## Task goal:
Can you copy every one of the records below word for word, omitting the pictures?

*** Information shown

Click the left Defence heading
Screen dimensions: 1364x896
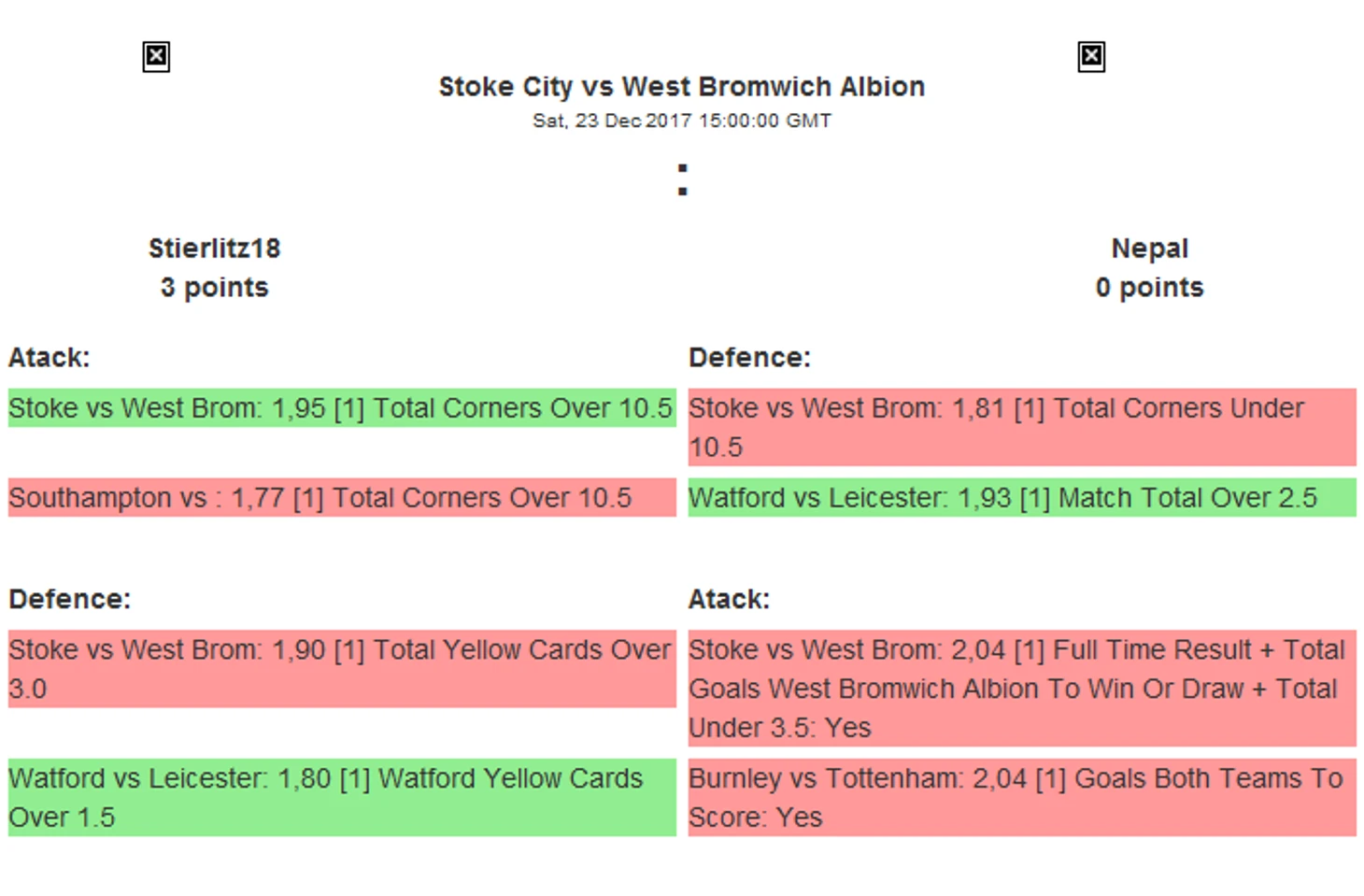click(70, 599)
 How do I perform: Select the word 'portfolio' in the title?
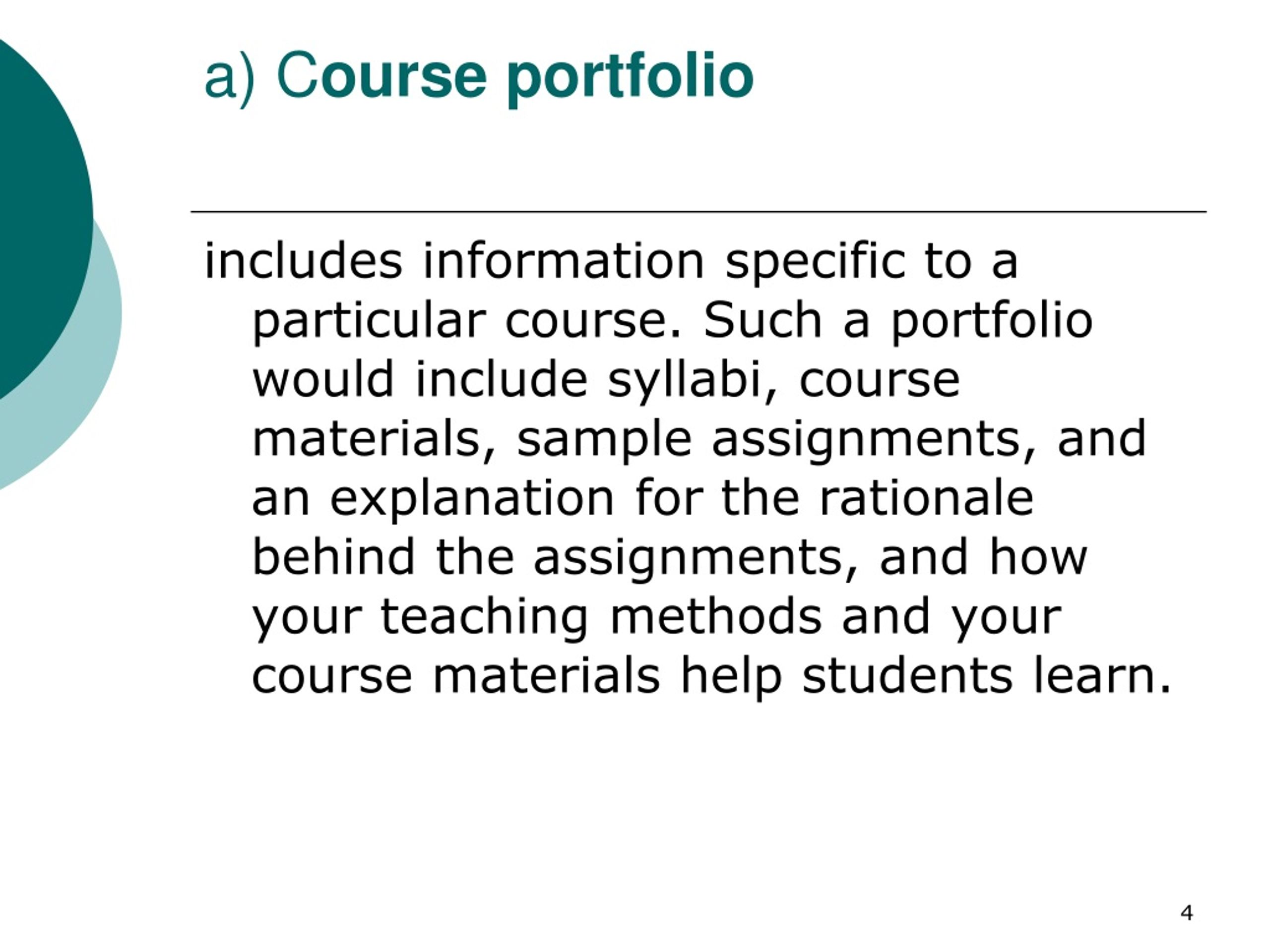click(631, 79)
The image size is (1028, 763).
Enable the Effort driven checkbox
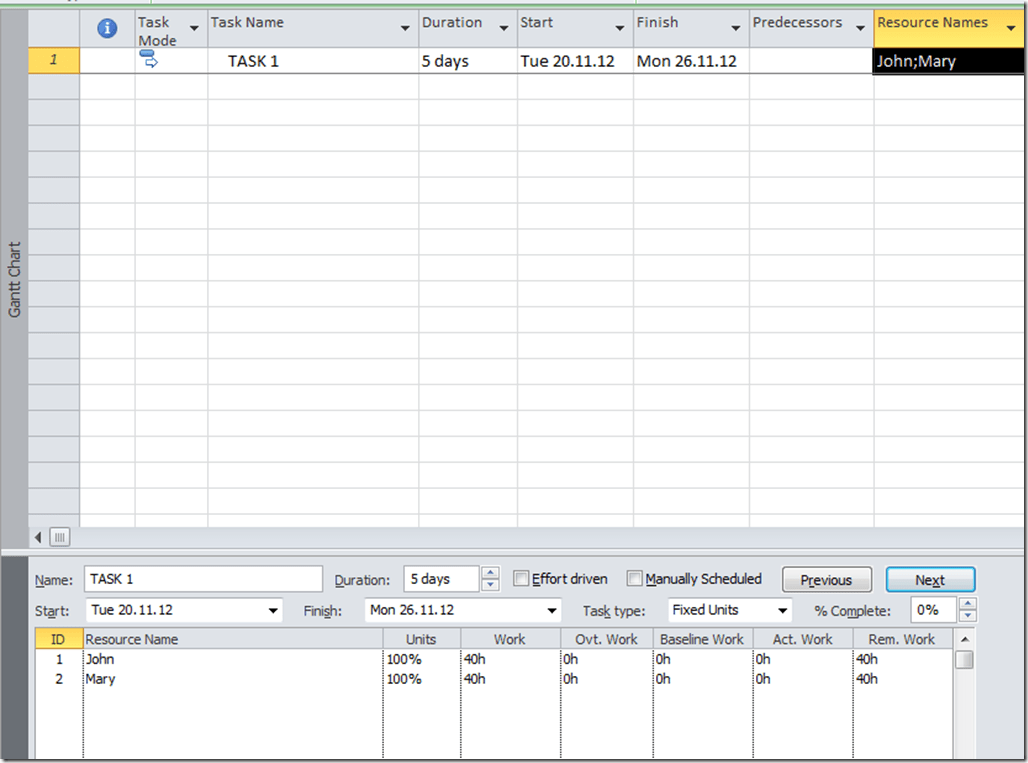click(x=521, y=579)
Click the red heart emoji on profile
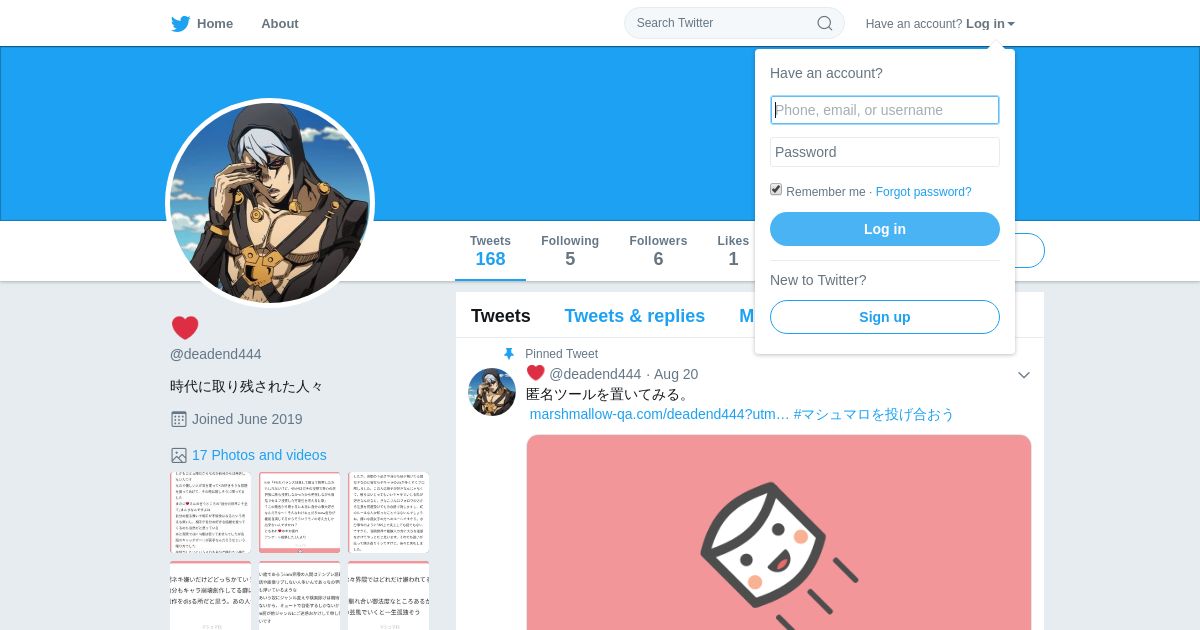Viewport: 1200px width, 630px height. click(x=185, y=328)
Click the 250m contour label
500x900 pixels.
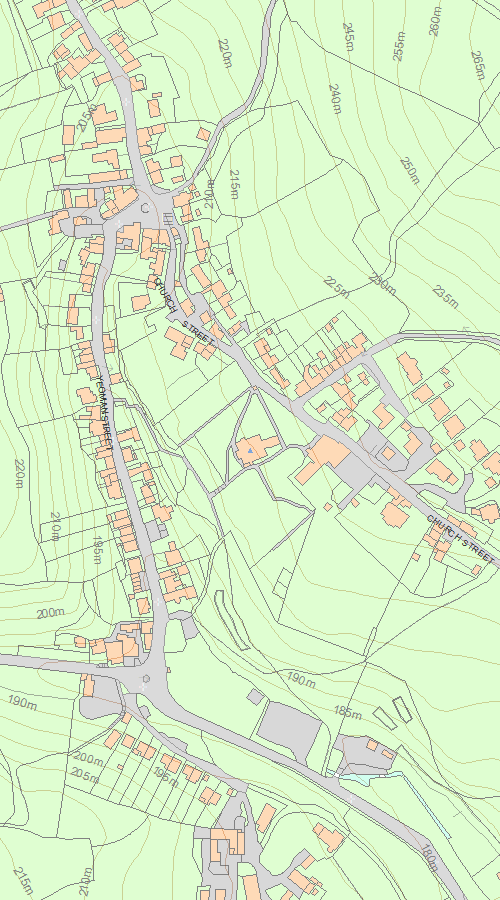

******

## Correct output:
Click the left Defence heading
Screen dimensions: 1364x896
click(70, 599)
 How do I perform: Select the word 'portfolio' in the title?
click(631, 79)
The image size is (1028, 763).
Enable the Effort driven checkbox
click(x=521, y=579)
Click the red heart emoji on profile
Viewport: 1200px width, 630px height. click(x=185, y=328)
Click the 250m contour label
500x900 pixels.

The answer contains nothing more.